**What the exercise asks:** Output exactly the lines of the listing below that run from the line with "Given: Tap the green garbage cart icon" through the line with "1024x608 pixels.". No pictures.

**Dataset content:**

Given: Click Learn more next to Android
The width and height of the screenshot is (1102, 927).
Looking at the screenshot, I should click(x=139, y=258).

==

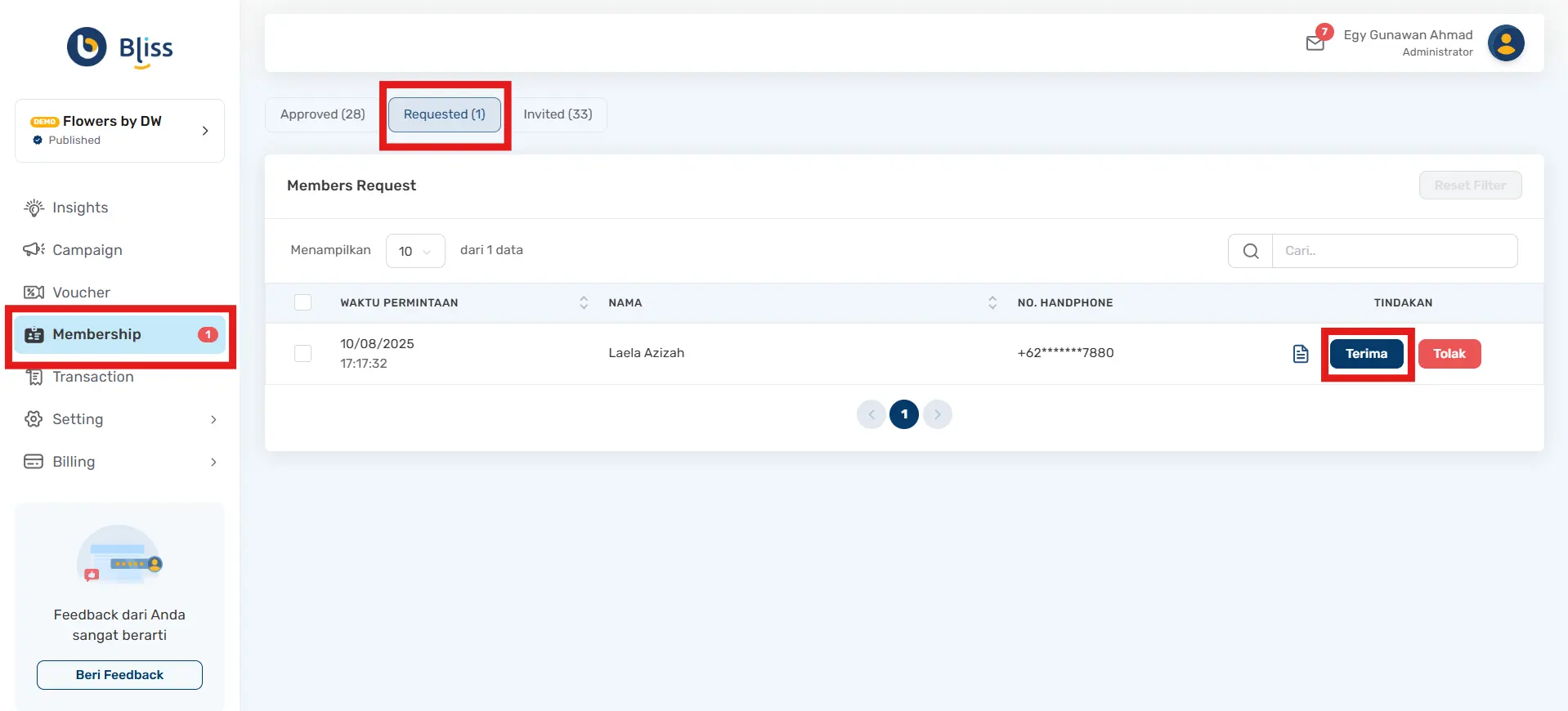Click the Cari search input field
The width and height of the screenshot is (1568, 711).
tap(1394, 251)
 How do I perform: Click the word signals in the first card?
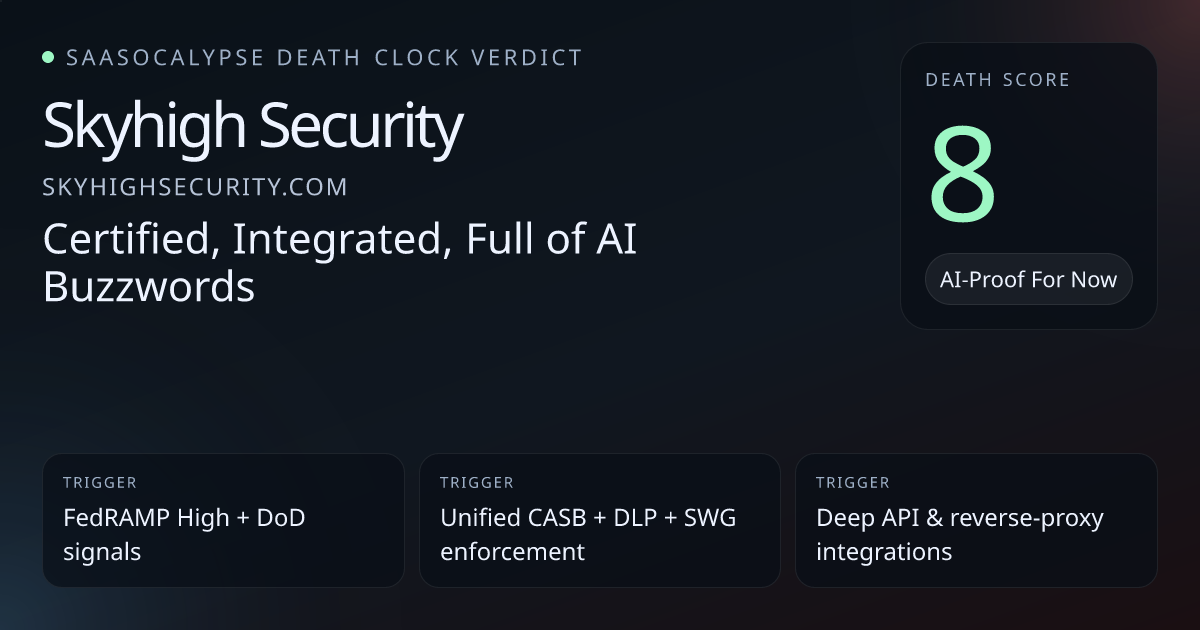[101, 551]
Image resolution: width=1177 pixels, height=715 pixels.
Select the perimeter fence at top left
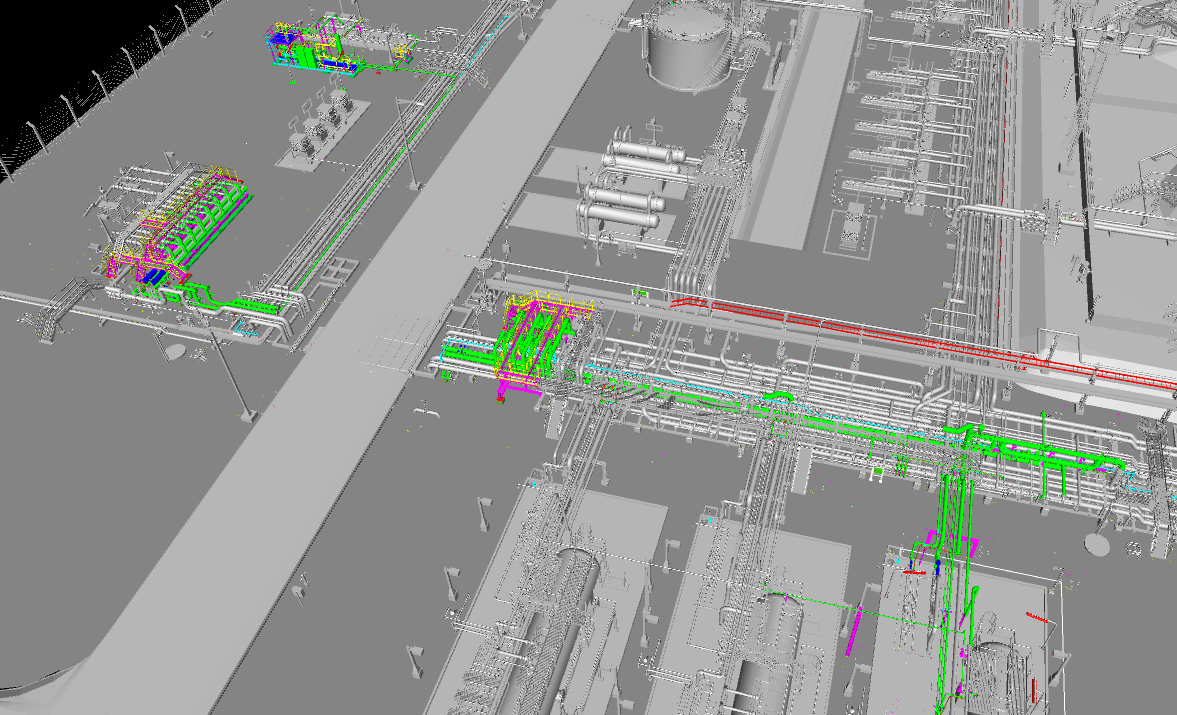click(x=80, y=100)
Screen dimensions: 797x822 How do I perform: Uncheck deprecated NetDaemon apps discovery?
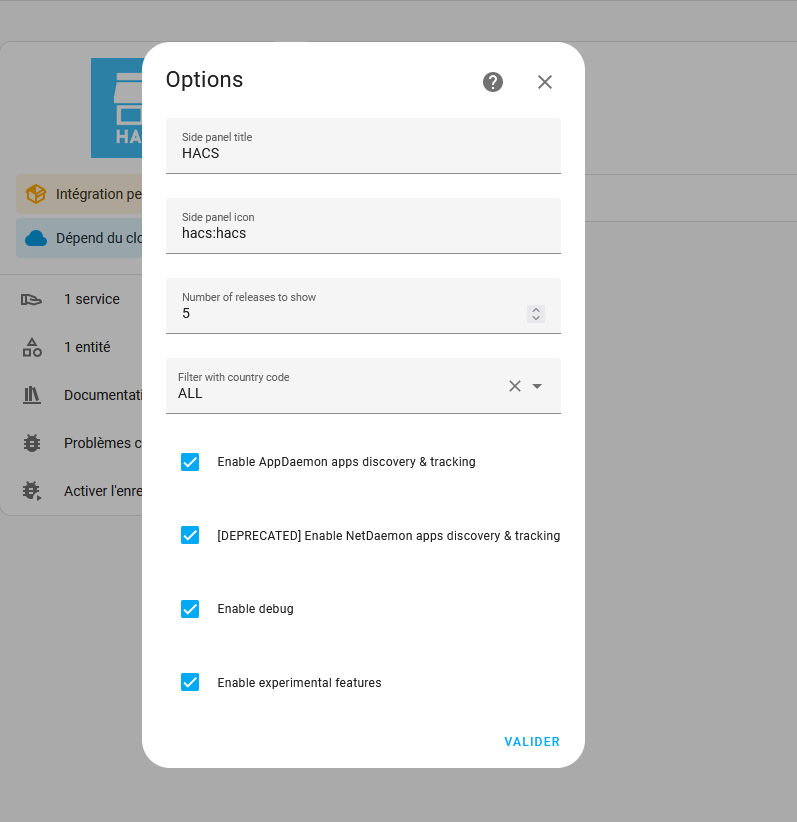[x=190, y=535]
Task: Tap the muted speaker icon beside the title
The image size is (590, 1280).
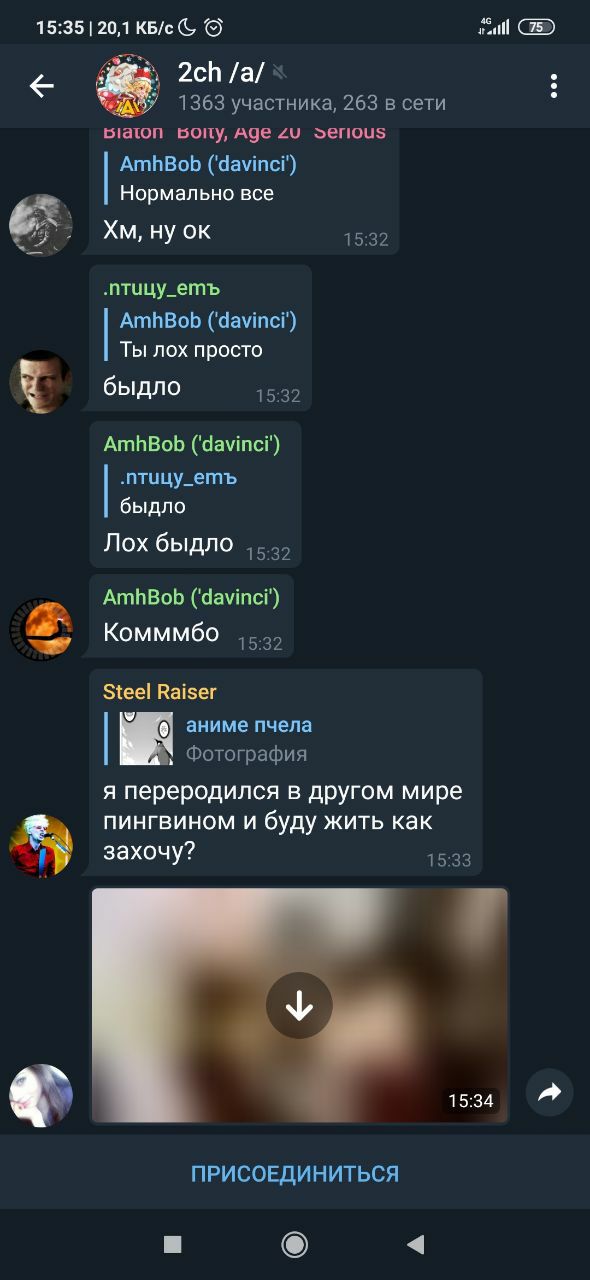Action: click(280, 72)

--

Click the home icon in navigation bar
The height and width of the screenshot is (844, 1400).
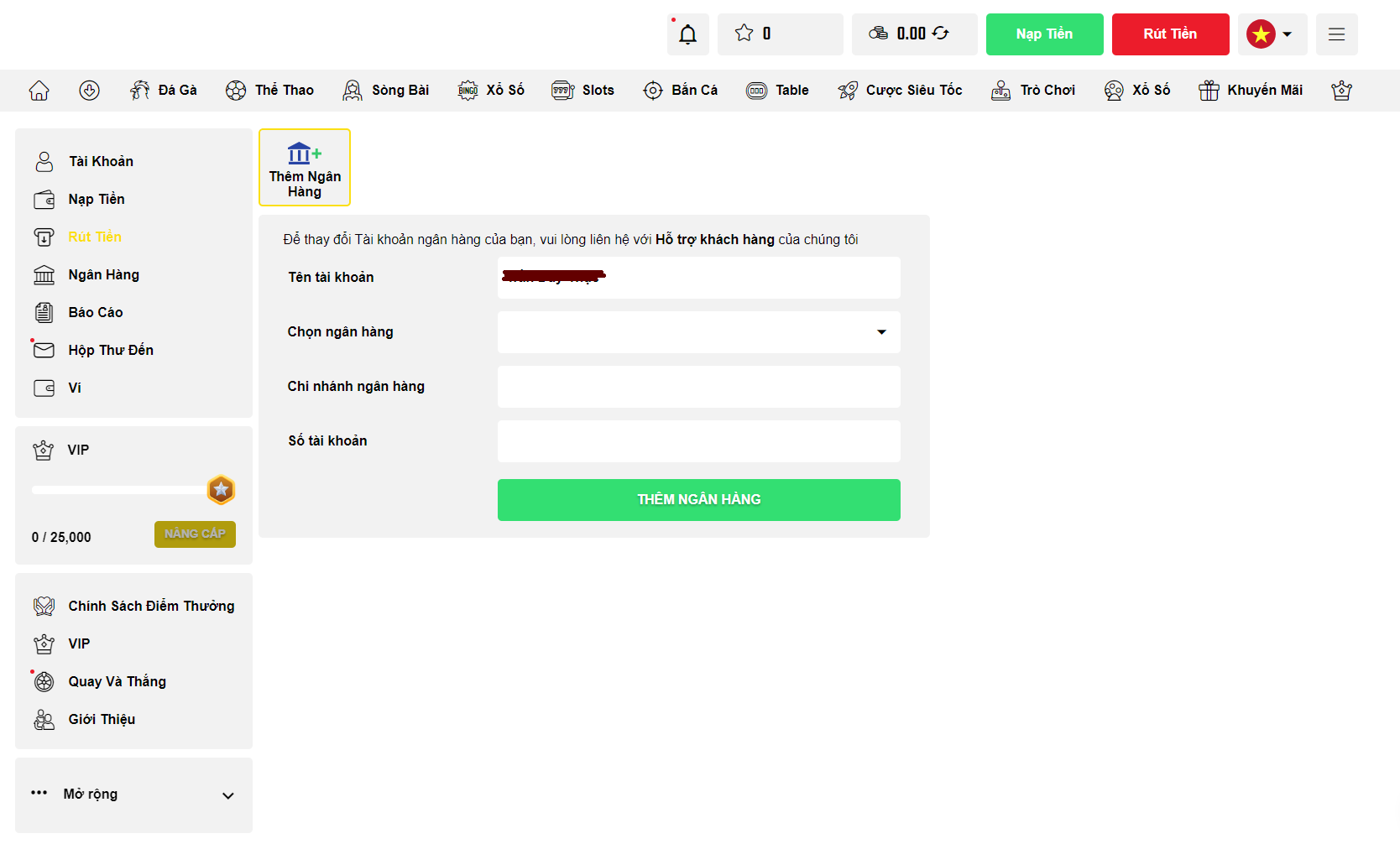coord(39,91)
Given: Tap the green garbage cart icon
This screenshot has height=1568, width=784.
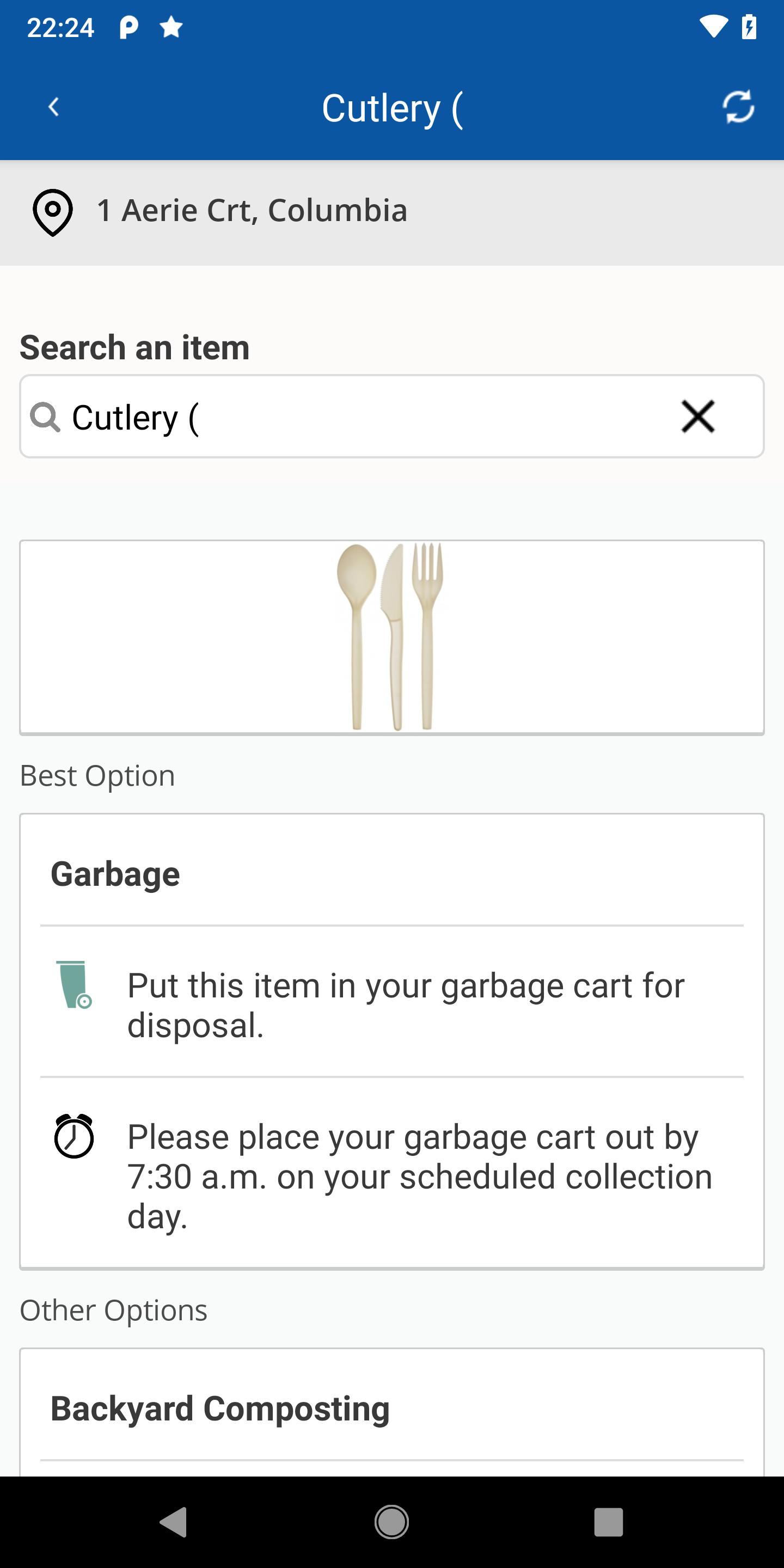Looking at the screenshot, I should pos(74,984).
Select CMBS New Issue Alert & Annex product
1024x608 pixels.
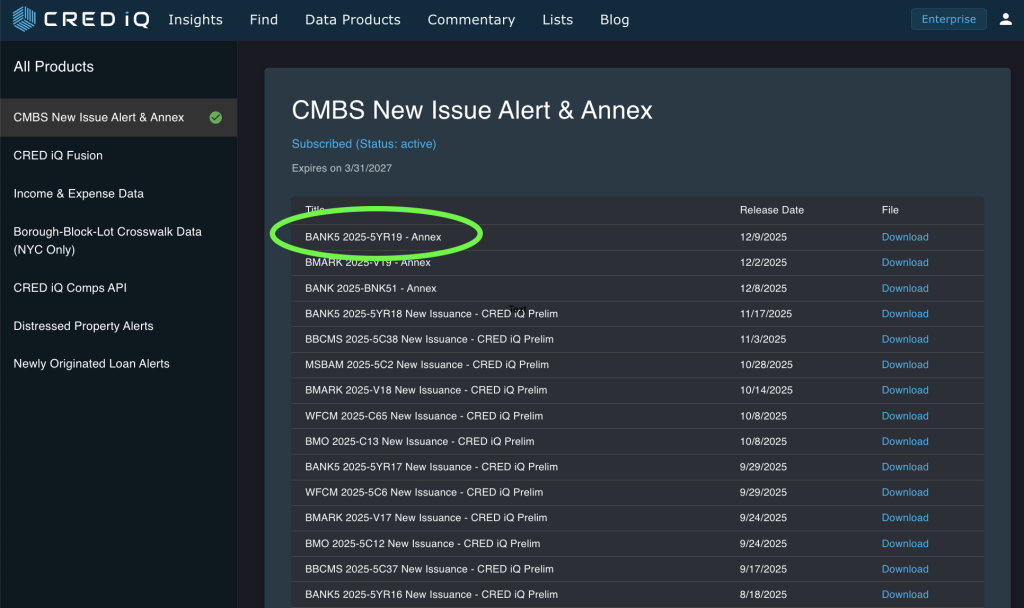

**Answer to this exercise:**
Given: Tap the green garbage cart icon
This screenshot has height=1568, width=784.
Looking at the screenshot, I should pos(74,984).
Select CMBS New Issue Alert & Annex product
1024x608 pixels.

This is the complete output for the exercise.